(Source records begins)

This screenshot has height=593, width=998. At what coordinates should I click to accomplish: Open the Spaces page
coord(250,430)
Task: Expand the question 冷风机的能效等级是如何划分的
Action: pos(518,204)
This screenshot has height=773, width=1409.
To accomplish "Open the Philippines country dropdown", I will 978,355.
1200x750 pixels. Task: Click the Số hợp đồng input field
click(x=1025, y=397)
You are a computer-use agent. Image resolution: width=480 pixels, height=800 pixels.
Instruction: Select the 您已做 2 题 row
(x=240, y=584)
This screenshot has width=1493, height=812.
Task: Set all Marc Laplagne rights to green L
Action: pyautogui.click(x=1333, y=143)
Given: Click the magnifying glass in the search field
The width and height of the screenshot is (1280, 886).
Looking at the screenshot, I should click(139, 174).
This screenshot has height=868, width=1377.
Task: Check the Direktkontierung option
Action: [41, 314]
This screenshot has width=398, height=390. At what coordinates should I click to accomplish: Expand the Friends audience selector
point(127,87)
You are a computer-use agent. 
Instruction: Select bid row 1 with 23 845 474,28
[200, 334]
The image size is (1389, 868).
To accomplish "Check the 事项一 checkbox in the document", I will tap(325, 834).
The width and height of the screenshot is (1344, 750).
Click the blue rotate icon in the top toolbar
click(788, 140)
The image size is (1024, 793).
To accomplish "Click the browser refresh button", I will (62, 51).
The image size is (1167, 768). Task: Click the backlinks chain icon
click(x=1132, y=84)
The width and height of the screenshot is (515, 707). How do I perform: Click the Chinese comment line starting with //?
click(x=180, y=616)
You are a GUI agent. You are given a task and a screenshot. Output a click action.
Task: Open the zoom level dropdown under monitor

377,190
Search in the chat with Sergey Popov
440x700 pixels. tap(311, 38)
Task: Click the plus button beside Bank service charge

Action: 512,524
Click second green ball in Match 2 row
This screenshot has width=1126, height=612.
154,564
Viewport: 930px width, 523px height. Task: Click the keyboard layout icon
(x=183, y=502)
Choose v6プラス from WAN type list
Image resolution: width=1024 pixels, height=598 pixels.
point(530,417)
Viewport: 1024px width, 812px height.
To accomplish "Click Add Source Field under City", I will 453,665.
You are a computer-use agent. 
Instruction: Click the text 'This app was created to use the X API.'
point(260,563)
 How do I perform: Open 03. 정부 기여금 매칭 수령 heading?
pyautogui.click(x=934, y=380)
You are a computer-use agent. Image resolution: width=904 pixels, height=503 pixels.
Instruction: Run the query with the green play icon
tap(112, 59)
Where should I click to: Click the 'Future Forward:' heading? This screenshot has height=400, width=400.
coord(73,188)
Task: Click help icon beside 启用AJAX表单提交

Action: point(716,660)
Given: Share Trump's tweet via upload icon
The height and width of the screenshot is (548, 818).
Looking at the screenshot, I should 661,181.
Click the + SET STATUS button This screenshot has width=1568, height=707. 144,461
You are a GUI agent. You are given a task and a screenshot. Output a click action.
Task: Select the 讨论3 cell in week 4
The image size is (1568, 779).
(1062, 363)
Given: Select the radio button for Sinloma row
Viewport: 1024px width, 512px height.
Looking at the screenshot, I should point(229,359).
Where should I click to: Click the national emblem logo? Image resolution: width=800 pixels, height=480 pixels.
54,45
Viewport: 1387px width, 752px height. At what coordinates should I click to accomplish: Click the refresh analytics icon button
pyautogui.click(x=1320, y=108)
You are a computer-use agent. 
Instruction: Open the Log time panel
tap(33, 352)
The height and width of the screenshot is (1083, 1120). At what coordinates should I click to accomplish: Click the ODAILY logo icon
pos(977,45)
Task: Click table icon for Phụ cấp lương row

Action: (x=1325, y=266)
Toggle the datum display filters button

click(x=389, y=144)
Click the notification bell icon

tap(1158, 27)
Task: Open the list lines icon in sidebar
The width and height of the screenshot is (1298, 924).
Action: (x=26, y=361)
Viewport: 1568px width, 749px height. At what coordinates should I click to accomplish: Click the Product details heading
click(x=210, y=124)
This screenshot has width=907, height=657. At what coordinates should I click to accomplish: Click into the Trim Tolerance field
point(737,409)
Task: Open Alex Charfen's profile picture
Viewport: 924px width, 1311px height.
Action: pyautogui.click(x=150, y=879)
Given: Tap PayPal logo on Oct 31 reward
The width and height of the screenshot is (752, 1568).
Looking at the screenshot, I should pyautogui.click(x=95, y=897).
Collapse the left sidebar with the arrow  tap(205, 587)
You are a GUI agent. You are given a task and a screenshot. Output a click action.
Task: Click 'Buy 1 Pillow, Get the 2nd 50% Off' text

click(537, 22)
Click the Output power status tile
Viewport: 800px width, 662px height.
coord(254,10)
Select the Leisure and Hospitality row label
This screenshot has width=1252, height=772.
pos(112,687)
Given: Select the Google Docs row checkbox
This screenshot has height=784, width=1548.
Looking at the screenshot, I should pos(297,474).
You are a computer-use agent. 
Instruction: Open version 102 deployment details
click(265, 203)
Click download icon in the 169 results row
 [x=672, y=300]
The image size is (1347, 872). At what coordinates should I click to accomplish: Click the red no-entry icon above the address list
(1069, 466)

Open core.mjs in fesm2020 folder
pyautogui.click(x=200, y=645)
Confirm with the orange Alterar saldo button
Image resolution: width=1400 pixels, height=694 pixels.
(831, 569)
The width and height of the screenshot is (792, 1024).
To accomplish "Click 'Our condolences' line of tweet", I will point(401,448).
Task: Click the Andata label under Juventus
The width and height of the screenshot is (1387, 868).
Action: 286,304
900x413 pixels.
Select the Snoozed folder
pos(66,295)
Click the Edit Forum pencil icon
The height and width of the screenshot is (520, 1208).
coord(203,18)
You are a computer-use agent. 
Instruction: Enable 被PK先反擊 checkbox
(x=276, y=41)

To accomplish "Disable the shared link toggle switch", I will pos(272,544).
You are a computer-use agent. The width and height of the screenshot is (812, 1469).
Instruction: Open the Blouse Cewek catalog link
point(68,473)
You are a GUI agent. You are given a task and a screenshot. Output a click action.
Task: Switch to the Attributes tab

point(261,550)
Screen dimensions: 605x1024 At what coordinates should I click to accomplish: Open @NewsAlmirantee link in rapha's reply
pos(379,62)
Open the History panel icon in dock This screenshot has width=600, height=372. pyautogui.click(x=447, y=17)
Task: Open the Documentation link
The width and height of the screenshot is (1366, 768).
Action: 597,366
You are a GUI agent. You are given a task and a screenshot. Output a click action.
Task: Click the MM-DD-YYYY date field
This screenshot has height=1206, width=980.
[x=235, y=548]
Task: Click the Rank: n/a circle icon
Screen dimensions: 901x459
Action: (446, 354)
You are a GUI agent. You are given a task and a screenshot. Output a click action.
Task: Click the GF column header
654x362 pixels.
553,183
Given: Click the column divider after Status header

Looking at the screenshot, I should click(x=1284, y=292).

(Source records ends)

**Required action**
Look above for the line holding "The width and height of the screenshot is (1366, 768).", then set down exactly that line and every line after it up to and including the line holding "Task: Click the Rank: n/a circle icon", with nothing else.

**Exercise solution**
The width and height of the screenshot is (1366, 768).
Action: 597,366
You are a GUI agent. You are given a task and a screenshot. Output a click action.
Task: Click the MM-DD-YYYY date field
This screenshot has height=1206, width=980.
[x=235, y=548]
Task: Click the Rank: n/a circle icon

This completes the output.